Work from the Hidden Crisis project was presented in the water theme in a session called ‘Overcoming rural water supply challenges’, which included contributions from academia and NGOs. It was recognised early in the session that point source water supplies, including hand pumped boreholes, serve the vast majority of people in rural SSA and are also growing at the fastest rate, and that this is likely to be the case for some time to come.
There were five presenters, four of these focussed on various aspects of point source water supplies in SSA, and a fifth presentation discussed piped water systems in rural Nepal. I presented work from our detailed analysis of hand pumped borehole functionality which forms the second phase of the Hidden Crisis project. My presentation focused on the some of the emerging findings to the influence of water levels, aquifer properties and pump materials on hand pumped borehole functionality in Ethiopia. Other contributions to the session included institutional aspects of rural water supply in Kenya by fellow UPGRo researchers from Oxford University; challenges of finance, governance and technology in Nepal by Oxfam; and, problems with supply chains in Ethiopia by CARE.
A panel discussion focussed on some key questions within the rural water supply sector, focusing on technology and the institutional context of rural water supply. Challenges with community management, user satisfaction, motivation and finance were also discussed. Gaps in the supporting environment were highlighted as crucial weak points in rural water systems, including high vacancy rates and low capacity in district water offices. Badly designed drilling contracts and lack of hydrogeological oversight were also discussed. Political will was highlighted as central to achieving higher success rates and long term sustainability in the rural water supply sector.
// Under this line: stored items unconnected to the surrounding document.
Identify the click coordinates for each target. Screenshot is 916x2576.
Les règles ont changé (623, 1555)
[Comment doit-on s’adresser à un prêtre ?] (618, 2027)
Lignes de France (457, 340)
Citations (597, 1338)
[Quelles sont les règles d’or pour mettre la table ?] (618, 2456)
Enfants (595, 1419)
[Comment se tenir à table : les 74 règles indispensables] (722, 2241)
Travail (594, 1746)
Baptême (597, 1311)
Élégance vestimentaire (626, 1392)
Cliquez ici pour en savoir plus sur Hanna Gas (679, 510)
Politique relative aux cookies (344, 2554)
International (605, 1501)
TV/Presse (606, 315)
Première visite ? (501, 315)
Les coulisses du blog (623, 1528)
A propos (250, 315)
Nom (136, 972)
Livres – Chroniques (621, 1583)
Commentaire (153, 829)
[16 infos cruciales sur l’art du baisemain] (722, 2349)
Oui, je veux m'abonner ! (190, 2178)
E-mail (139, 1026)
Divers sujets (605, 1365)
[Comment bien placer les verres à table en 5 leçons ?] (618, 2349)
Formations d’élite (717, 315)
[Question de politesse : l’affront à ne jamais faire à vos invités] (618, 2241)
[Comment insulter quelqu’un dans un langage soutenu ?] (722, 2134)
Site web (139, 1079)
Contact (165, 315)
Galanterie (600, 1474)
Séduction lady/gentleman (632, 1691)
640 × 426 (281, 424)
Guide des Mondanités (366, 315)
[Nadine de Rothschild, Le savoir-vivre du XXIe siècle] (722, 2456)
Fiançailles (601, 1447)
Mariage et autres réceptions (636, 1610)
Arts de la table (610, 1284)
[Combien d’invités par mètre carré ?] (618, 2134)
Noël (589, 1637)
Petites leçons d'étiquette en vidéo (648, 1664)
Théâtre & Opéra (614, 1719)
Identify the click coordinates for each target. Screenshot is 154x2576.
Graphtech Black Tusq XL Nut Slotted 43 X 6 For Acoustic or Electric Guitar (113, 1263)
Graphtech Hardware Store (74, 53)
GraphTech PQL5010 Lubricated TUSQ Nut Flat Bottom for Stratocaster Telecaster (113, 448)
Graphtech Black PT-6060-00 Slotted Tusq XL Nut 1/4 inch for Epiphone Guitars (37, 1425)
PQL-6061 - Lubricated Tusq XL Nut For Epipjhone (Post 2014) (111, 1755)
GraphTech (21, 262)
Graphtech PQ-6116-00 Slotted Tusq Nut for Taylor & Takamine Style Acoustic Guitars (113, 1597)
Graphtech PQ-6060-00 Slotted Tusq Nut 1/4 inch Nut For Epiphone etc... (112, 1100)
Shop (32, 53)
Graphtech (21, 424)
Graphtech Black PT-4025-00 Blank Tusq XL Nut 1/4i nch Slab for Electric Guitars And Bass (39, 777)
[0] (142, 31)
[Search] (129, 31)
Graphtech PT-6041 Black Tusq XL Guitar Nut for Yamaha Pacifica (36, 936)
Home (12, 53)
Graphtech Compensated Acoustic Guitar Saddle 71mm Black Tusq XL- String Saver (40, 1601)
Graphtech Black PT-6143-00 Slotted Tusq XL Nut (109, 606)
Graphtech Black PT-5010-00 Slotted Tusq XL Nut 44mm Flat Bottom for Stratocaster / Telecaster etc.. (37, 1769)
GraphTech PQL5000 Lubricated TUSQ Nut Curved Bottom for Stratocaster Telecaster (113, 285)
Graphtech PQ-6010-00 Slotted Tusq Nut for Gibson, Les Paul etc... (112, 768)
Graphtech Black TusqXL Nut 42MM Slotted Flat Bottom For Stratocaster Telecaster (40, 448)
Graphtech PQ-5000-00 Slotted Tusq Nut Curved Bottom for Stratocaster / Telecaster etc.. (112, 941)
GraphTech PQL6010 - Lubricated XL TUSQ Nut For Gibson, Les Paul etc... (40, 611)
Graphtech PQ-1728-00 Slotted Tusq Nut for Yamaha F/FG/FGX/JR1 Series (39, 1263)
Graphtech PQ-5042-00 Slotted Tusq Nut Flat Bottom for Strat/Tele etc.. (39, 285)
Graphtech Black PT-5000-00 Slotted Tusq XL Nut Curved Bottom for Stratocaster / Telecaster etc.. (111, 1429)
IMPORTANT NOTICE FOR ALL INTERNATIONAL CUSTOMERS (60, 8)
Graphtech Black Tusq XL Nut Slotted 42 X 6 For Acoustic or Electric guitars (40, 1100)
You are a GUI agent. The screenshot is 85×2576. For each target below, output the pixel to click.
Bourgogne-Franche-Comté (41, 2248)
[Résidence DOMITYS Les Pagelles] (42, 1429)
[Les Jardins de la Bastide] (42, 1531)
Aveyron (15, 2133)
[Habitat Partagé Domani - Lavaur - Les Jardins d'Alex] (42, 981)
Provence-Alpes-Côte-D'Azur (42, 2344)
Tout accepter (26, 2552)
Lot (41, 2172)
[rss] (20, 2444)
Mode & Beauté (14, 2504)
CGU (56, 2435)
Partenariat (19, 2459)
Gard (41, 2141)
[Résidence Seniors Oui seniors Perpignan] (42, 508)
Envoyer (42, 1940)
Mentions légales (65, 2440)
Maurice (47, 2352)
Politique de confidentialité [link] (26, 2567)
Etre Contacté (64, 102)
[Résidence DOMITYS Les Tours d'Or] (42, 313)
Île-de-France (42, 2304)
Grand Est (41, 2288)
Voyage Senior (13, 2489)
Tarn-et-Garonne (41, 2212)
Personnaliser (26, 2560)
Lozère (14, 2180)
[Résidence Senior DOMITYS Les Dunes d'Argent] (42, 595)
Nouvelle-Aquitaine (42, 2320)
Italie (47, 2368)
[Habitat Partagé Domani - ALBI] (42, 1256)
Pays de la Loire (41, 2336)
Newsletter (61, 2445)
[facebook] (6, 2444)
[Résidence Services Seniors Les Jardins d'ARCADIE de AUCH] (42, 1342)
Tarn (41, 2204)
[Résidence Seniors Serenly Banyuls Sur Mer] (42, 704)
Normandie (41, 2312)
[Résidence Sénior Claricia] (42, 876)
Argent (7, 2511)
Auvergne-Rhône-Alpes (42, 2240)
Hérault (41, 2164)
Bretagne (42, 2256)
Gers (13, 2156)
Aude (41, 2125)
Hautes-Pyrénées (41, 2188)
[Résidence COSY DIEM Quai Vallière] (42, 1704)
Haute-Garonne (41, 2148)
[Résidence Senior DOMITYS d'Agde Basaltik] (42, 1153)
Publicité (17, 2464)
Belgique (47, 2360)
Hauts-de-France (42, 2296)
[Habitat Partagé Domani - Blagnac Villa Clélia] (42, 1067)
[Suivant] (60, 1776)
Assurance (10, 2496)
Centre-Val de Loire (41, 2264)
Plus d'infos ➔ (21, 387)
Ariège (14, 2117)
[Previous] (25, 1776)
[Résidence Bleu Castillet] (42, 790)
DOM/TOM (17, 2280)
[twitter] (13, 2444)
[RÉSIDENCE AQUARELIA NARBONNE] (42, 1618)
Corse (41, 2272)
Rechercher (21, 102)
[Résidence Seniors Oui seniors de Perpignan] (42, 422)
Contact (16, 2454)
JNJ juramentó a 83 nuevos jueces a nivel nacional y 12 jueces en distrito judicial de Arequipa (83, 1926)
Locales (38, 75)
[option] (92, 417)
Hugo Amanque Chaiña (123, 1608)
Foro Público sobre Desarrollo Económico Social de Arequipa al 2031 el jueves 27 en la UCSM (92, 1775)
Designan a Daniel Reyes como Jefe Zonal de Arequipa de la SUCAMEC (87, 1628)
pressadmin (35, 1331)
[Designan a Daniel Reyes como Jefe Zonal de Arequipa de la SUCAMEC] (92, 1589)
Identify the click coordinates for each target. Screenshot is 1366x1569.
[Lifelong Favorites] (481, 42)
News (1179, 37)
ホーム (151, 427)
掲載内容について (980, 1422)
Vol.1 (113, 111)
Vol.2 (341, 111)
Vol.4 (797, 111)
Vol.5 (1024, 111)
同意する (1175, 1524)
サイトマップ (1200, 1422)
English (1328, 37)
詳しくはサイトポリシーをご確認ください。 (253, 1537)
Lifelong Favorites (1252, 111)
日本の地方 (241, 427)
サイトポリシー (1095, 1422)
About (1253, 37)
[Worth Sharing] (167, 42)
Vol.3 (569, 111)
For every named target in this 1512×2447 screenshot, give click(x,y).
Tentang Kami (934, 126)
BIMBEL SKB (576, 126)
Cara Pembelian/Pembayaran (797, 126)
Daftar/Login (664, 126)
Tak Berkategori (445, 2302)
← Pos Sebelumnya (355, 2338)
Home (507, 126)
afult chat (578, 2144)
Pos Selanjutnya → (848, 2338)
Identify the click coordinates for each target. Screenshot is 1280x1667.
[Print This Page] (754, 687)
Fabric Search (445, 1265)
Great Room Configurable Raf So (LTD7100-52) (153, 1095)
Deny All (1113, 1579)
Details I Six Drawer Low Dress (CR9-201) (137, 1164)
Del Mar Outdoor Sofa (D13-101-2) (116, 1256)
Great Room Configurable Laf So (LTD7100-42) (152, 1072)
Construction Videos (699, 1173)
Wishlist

The symposium provoked many interesting discussions on a range of topics relevant to Hidden Crisis, and UPGRo more broadly, and was an important audience for communicating the emerging findings from our research. The need to take a systems approach was central to the discussions and advocated as an innovative way of achieving universal access to safe and sustainable water, sanitation and hygiene. As the systems approach aims to understand the whole WASH system it may be a good opportunity for hydrogeologists, and technicians more generally, to engage more in the discussion around achievement of SDG6, as groundwater is often a key part of the WASH system.